**EXERCISE GOAL**
State how many lines of the material below contain the string "pixels", treating case as significant, and give only that number.

[Stored data entries]
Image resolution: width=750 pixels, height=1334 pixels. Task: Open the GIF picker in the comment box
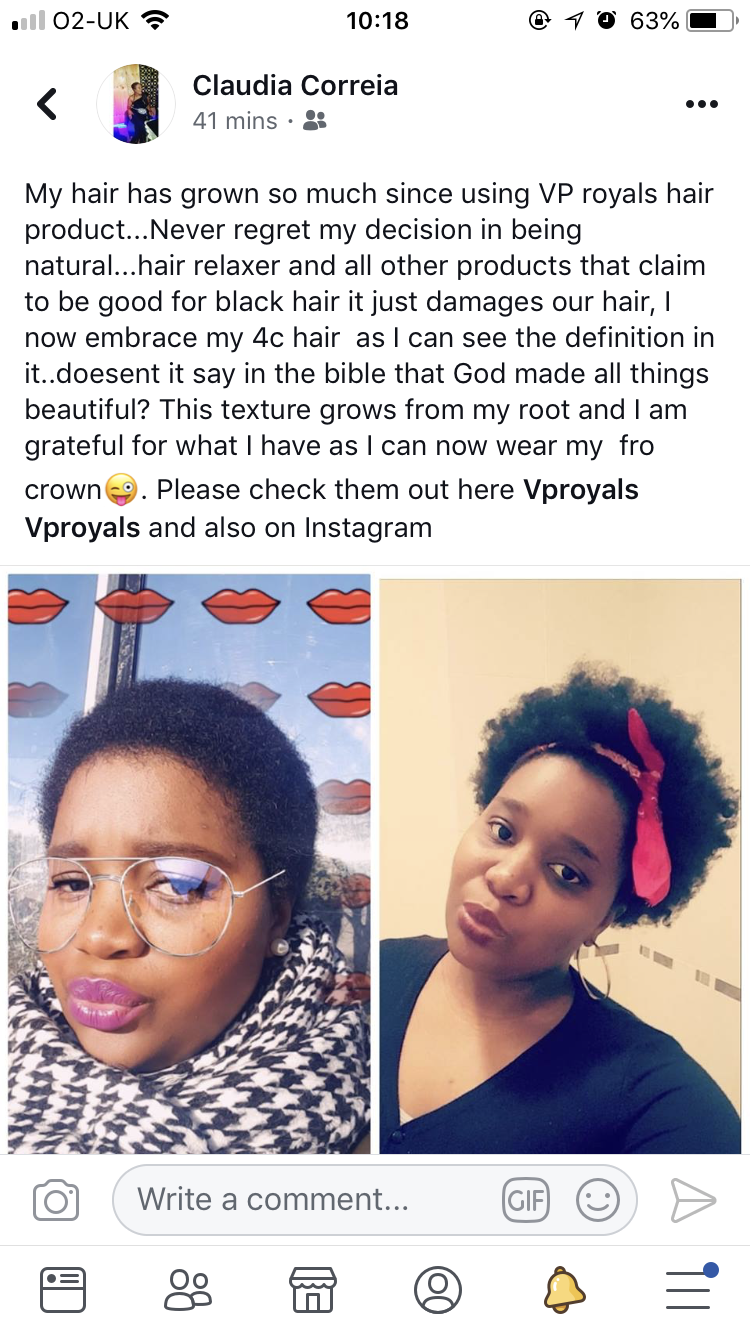click(526, 1200)
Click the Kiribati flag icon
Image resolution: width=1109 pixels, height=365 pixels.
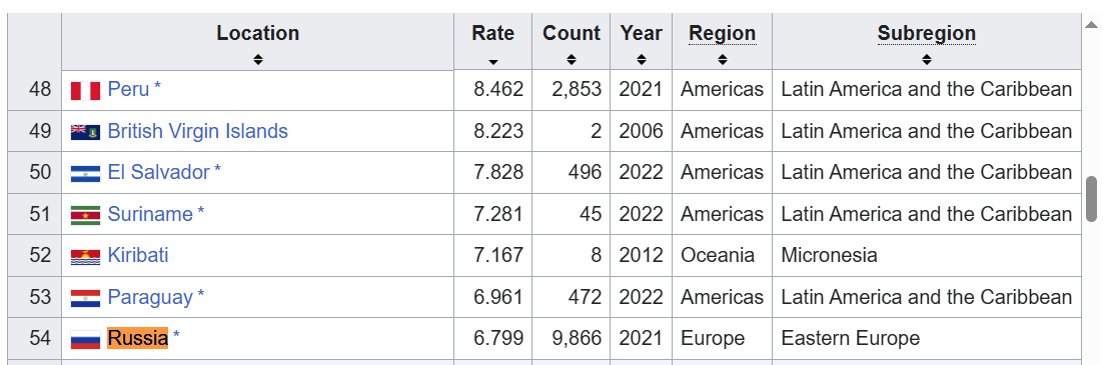(85, 256)
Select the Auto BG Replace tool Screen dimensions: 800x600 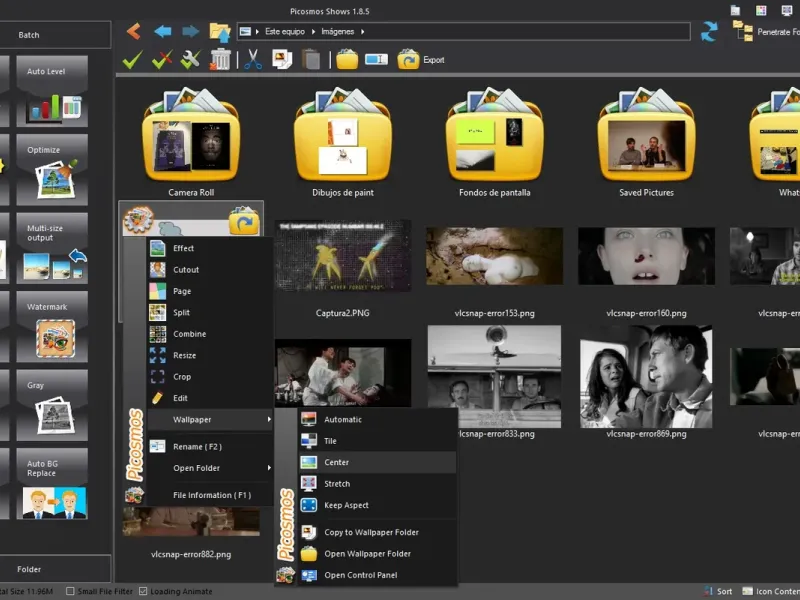coord(57,483)
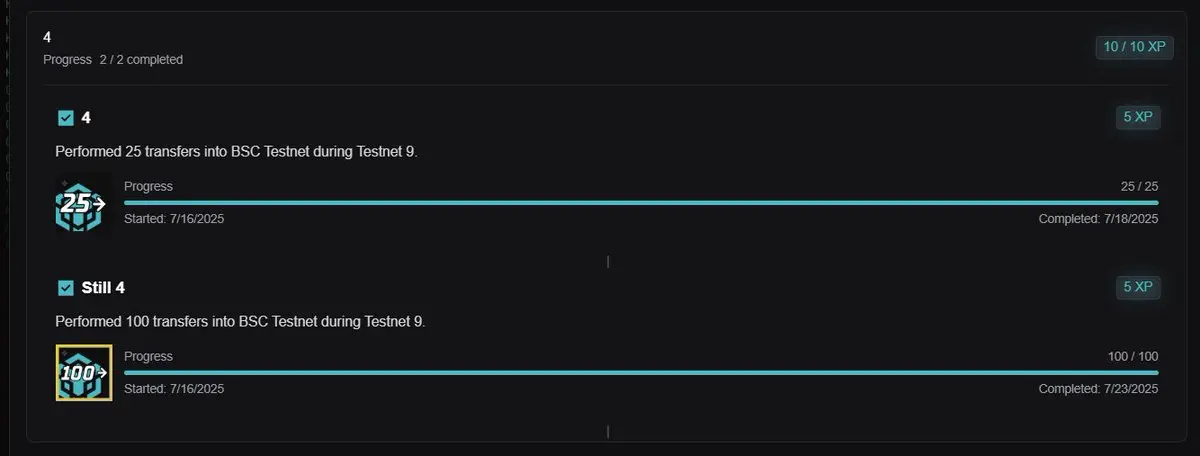Click the section header title "4"
This screenshot has height=456, width=1200.
click(47, 37)
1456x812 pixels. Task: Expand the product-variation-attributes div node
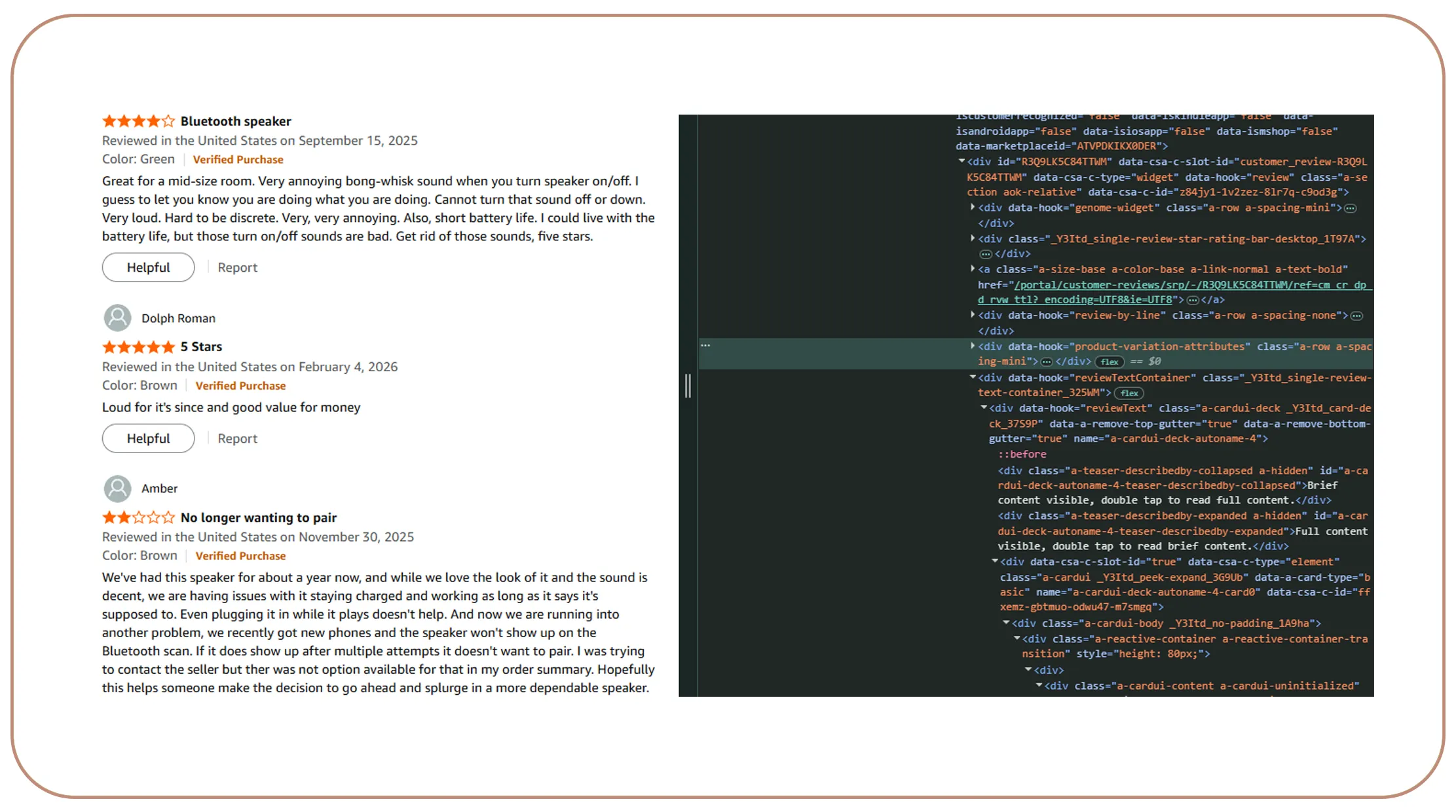tap(973, 346)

**TASK RESPONSE**
3